TASK STATEMENT:
Report each line of the records where "computer" occurs.

Saved data entries:
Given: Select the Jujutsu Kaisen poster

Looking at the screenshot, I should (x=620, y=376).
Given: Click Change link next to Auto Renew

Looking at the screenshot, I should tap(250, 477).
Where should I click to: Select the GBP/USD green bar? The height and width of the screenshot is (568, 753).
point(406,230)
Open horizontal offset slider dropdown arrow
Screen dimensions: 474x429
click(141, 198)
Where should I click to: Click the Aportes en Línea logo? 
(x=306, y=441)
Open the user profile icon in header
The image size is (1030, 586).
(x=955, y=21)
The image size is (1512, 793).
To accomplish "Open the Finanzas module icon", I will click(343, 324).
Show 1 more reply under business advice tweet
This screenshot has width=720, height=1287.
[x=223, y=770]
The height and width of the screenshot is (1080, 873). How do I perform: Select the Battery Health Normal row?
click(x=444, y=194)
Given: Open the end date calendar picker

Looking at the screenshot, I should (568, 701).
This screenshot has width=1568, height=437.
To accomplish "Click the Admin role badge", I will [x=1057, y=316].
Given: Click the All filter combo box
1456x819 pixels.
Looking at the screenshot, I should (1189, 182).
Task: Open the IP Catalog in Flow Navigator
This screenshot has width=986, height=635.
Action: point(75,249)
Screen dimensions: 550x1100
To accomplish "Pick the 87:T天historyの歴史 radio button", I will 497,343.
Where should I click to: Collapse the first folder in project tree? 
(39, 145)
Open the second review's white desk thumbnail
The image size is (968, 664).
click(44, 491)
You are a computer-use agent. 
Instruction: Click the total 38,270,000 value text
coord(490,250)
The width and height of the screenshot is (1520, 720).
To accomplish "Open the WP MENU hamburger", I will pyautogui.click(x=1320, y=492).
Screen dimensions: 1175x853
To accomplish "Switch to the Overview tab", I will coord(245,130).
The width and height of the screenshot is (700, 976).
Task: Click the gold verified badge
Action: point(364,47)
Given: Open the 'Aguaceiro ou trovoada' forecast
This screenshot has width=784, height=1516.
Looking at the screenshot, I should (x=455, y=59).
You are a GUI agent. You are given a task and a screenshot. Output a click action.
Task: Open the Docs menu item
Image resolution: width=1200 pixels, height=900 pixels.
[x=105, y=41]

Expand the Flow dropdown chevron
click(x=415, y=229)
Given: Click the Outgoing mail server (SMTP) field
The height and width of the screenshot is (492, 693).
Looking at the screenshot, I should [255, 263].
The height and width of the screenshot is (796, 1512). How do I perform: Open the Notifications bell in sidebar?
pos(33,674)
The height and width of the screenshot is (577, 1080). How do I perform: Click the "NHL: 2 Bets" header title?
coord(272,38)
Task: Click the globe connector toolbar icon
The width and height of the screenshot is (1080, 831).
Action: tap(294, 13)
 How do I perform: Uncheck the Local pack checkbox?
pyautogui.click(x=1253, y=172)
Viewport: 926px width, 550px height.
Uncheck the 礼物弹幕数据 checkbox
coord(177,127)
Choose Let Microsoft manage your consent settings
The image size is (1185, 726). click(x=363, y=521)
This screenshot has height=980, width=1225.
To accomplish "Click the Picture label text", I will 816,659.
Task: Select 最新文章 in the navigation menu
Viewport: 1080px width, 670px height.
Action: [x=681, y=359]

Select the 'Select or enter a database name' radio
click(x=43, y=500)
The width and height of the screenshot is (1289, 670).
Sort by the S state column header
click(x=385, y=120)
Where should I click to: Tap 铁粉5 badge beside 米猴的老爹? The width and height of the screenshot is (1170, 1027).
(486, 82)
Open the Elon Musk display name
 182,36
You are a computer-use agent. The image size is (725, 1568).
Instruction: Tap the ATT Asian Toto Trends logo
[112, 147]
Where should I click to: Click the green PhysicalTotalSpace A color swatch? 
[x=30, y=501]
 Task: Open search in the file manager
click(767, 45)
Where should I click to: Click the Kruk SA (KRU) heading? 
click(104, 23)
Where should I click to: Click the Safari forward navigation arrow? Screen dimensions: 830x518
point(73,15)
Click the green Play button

ANSWER TO THIS EXERCISE:
You are a computer-use agent. 
You are a computer-use agent. The image size is (725, 1568).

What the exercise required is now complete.